Problems to solve —
A) According to the article on the G7's coronavirus response, who said there was "no real co-ordination and no real action"?
B) Pick up the article on the G7's coronavirus response after its final sentence and keep writing it.

Source extract —
....
G7 big on coronavirus assurances but slim on details
While ‘all appropriate policy tools’ will be used to help the global economy, analysts are disappointed at the lack of specific measures
Paris — On Tuesday, top officials from the G7 nations vowed to use “all appropriate policy tools” to prevent the coronavirus crisis from damaging the global economy, but held back on unveiling specific relief measures for now.
The G7 finance ministers and central bank chiefs held an emergency conference call as concerns grow that the spreading epidemic could imperil growth and possibly drive some countries into a recession.
“G7 finance ministers are ready to take actions, including fiscal measures where appropriate, to aid in the response to the virus and support the economy during this phase,” the group said after the talks.
Central bankers from the world’s most advanced economies — Britain, Canada, France, Germany, Italy, Japan and the US — will also ensure “price stability and economic growth while maintaining the resilience of the financial system”, it said.
Companies worldwide have been buffeted by actions taken by governments to stem the outbreak of coronavirus infections since they emerged in China, where entire cities have been locked down and factories shut. Fears that the crisis will deepen sent equity markets into a tailspin last week, though indices have recovered this week on expectations that officials will take action, such as cutting interest rates or providing emergency financing.
Yet no details of potential actions were released in the G7’s statement.
“This is a disappointment compared to previous hopes of an immediate and co-ordinated fiscal package and interest rate cuts,” said Jennifer McKeown, an economist at Capital Economics in London.
Neil Wilson, chief markets analyst at Markets.com, said that despite the G7’s pledge to co-operate, “we have no real co-ordination and no real action”.
Europe’s main stock markets trimmed their gains following the G7 announcement, but remained firmly higher. Wall Street was also set to open higher according to futures trading.
‘All necessary steps’
Alongside growing health fears, governments are scrambling to calm worries of widespread economic disruptions that saw major stock markets lose more than 10% of their value last week.
The outbreak has now killed more than 3,100 people and infected more than 92,000 as it spreads around the world.
....
Data listing —
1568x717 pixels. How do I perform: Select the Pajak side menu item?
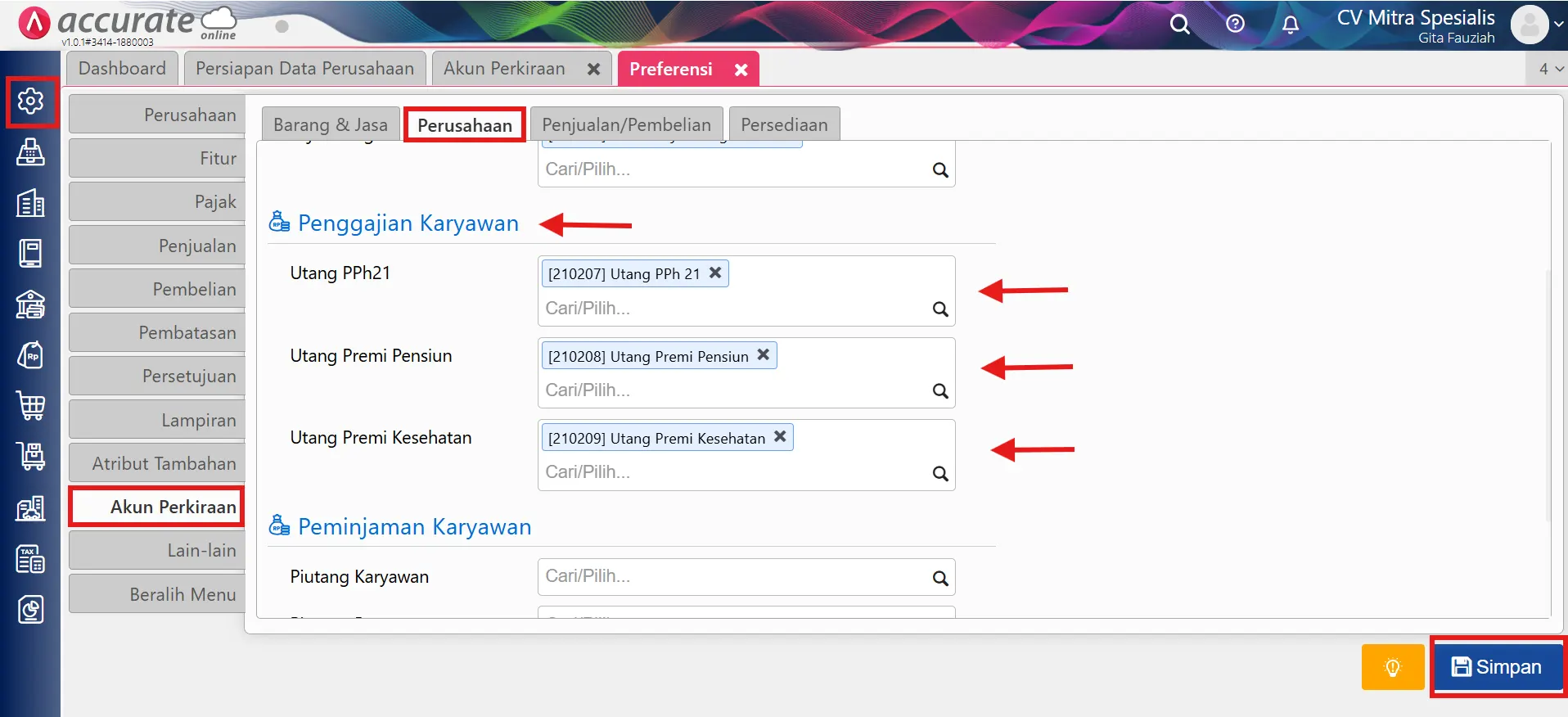click(157, 201)
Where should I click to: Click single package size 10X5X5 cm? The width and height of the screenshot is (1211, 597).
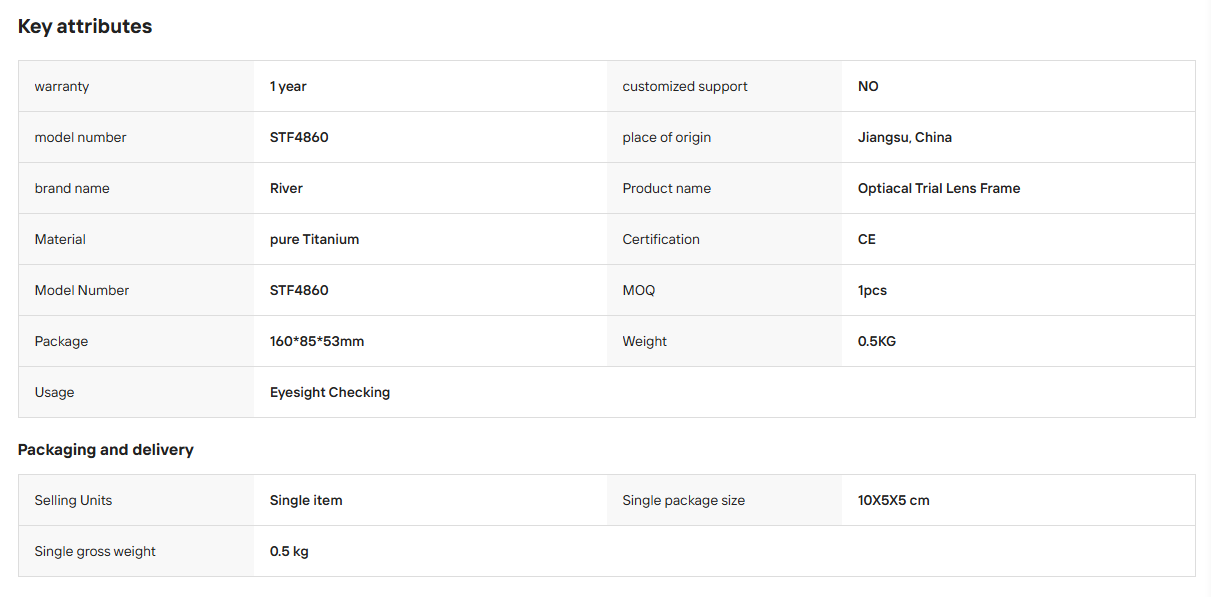[x=894, y=500]
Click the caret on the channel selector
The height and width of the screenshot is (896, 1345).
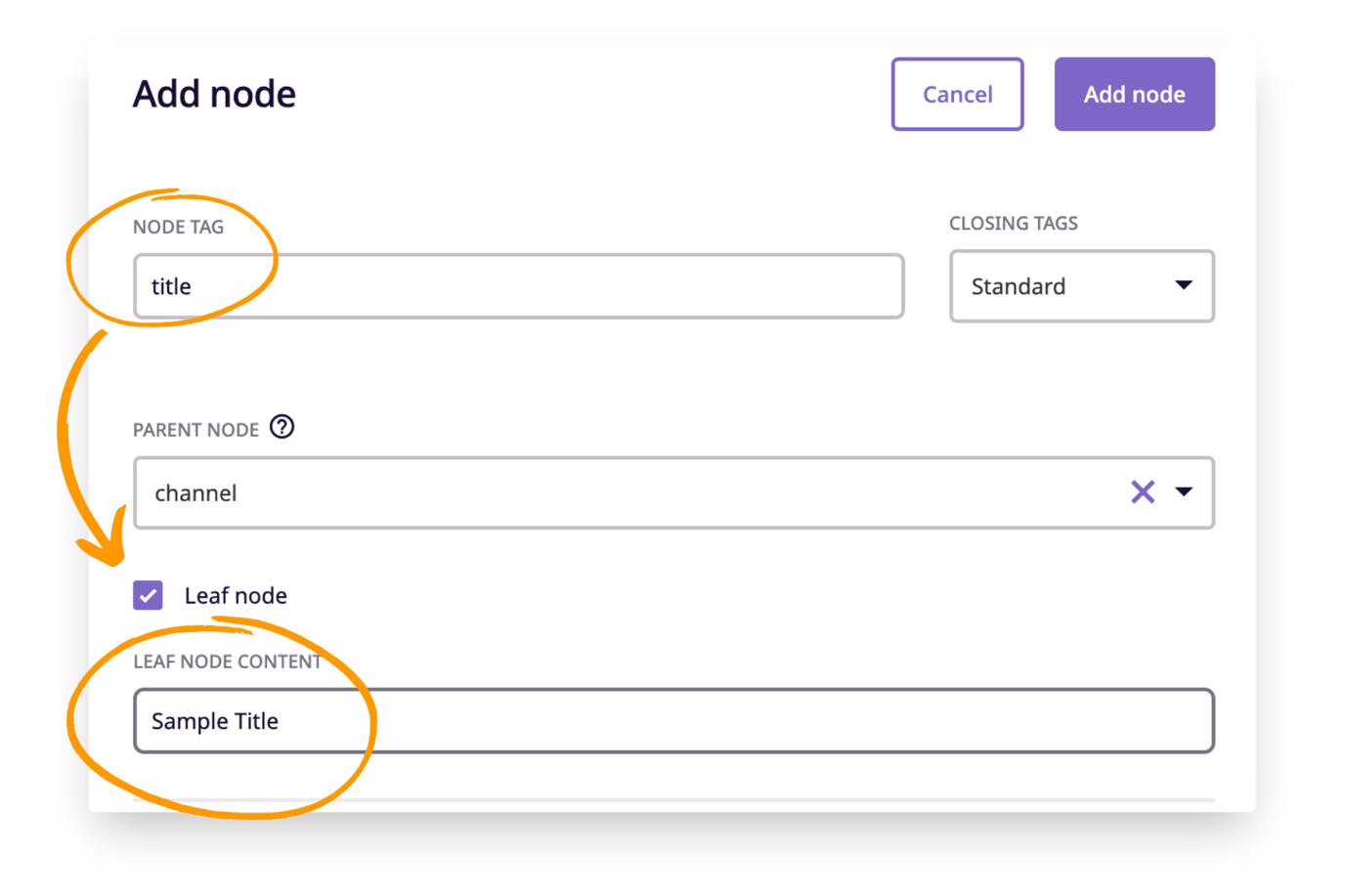(1185, 492)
....
Answer list —
A) Neil Wilson, chief markets analyst at Markets.com.

B)
Even before the G7’s conference call, officials have been trying to reassure investors that they stand ready to cushion shocks to markets or to the wider economy. “We stand ready to take appropriate and targeted measures, as necessary and commensurate with the underlying risks,” European Central Bank (ECB) president Christine Lagarde said in a statement on Tuesday.
The Bank of England (BOE) will “take all necessary steps” to support the UK economy from coronavirus fallout, said governor Mark Carney ahead of the G7 talks.
The International Monetary Fund (IMF) and World Bank also issued a joint statement on Monday pledging to help countries deal with the fallout from the epidemic. “We will use our available instruments to the fullest extent possible, including emergency financing, policy advice, and technical assistance,” the lending institutions said.
And on Friday, US Federal Reserve chair Jerome Powell issued a statement pledging that the US Fed would “use our tools and act as appropriate to support the economy”.
Eurozone finance ministers are also set to hold a conference call on Wednesday. “There will be co-ordinated action,” said French finance minister Bruno Le Maire.
While the outbreak has only just begun to slow factory output or empty retailers’ shelves outside China, it has already hit the transportation and tourism sectors hard, and seen companies scale back travel and cancel conventions.
The Organisation for Economic Co-operation and Development (OECD) warned on Monday that the global economy risks an outright contraction in the first quarter as it slashed its global GDP forecast by half a percentage point to 2.4%, the lowest rate since the 2008/2009 financial crisis.
It said growth could slow to 1.5% if the epidemic is not brought under control in the coming months.